Brief: Print only the lines running from the line with "Focus the username field containing a2" to the final line below, both included, exactly as written and without the pictures.
*** Opening Working data ***
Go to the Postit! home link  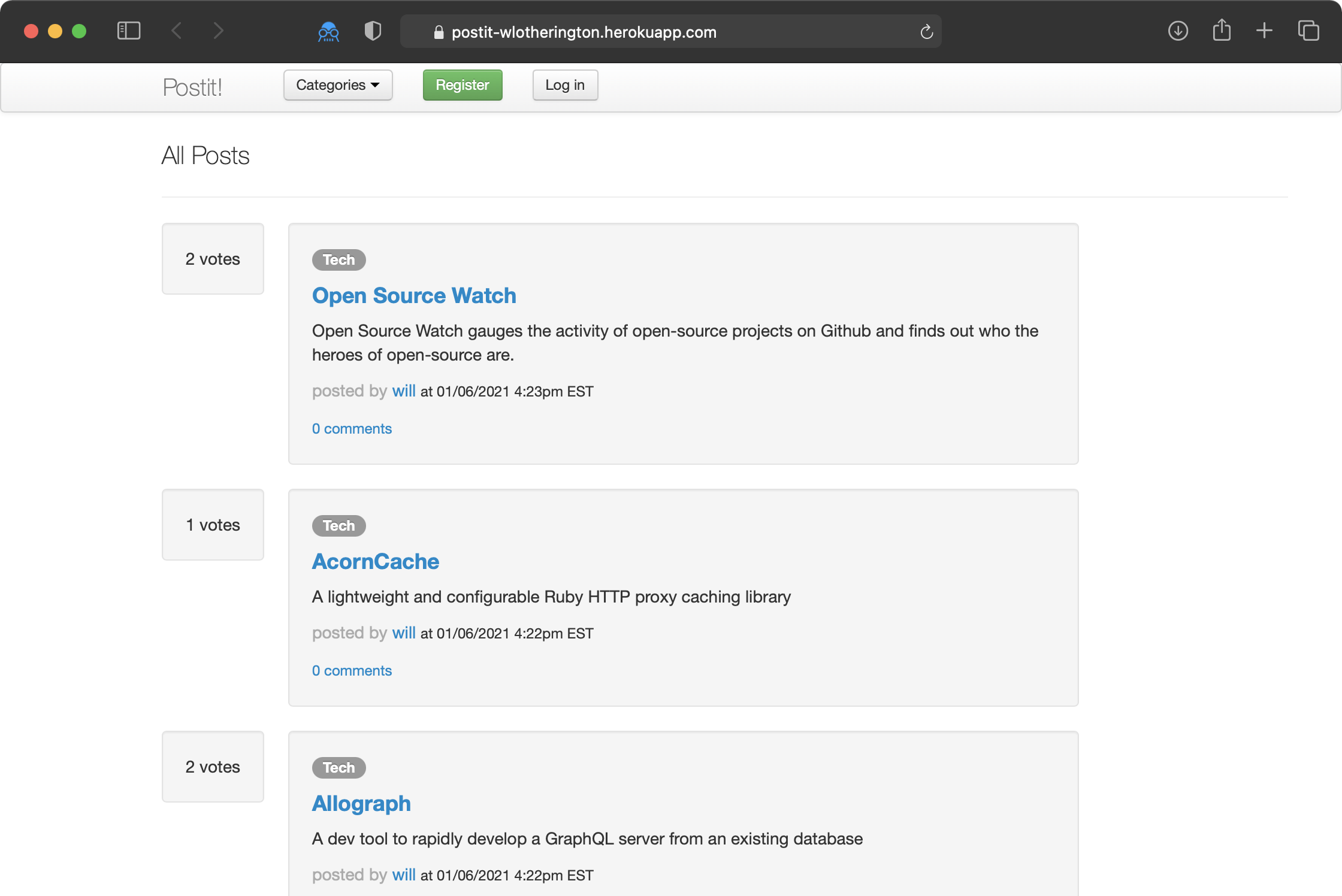192,87
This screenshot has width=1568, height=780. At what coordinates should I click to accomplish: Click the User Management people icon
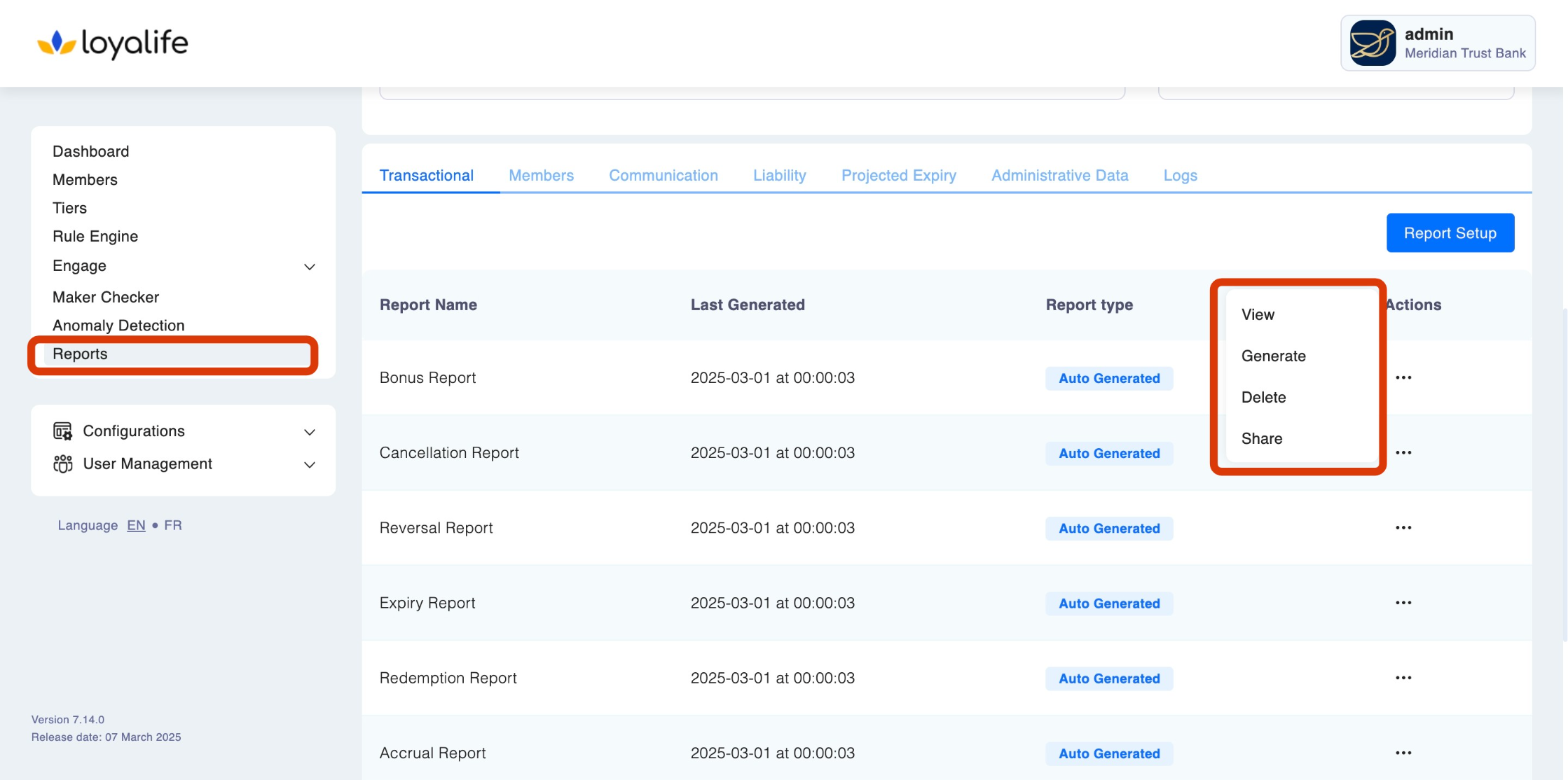[62, 464]
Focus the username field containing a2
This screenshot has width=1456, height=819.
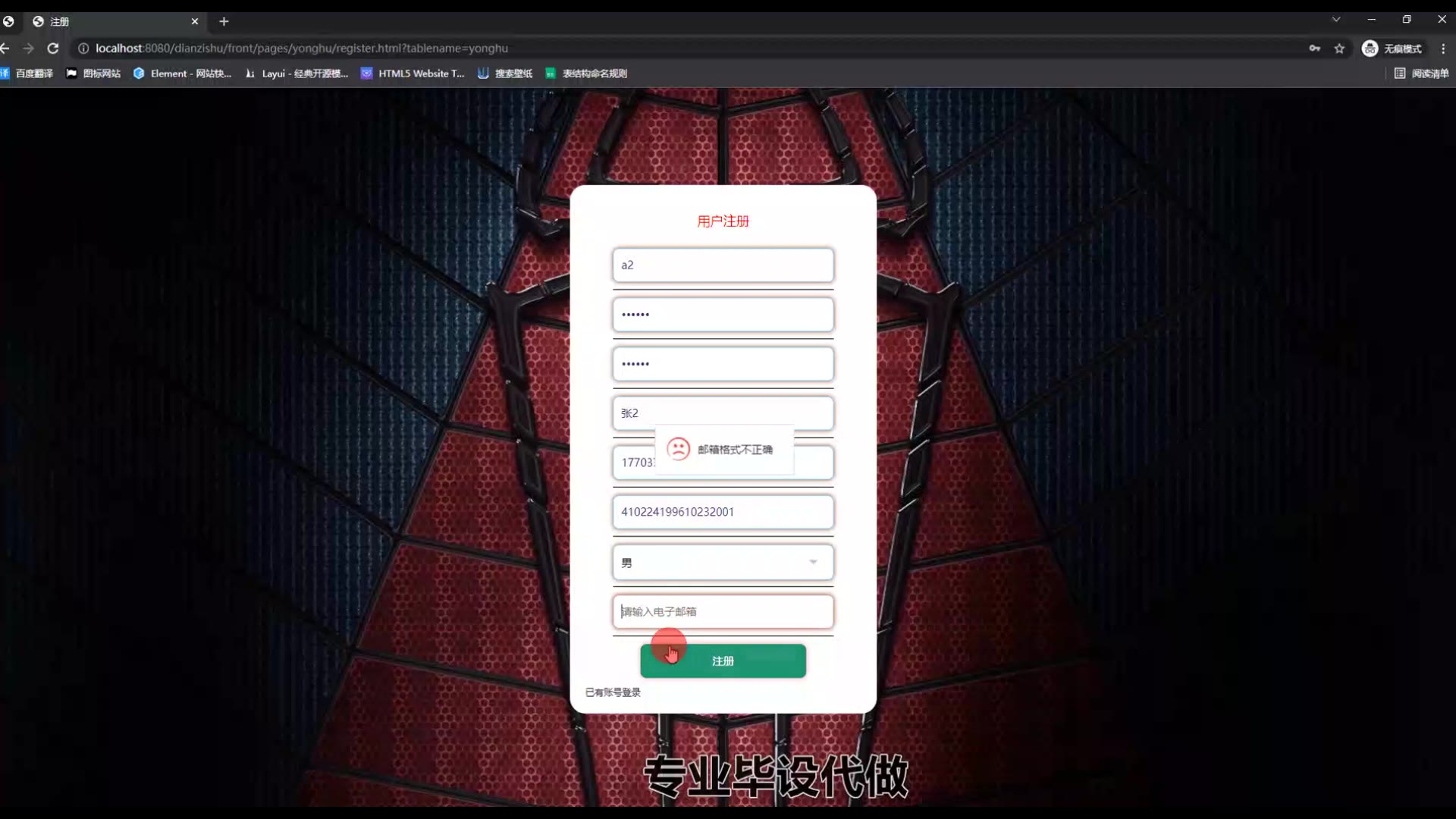click(x=723, y=265)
*** Closing Working data ***
Task response:
Focus the username field containing a2
This screenshot has width=1456, height=819.
click(x=723, y=265)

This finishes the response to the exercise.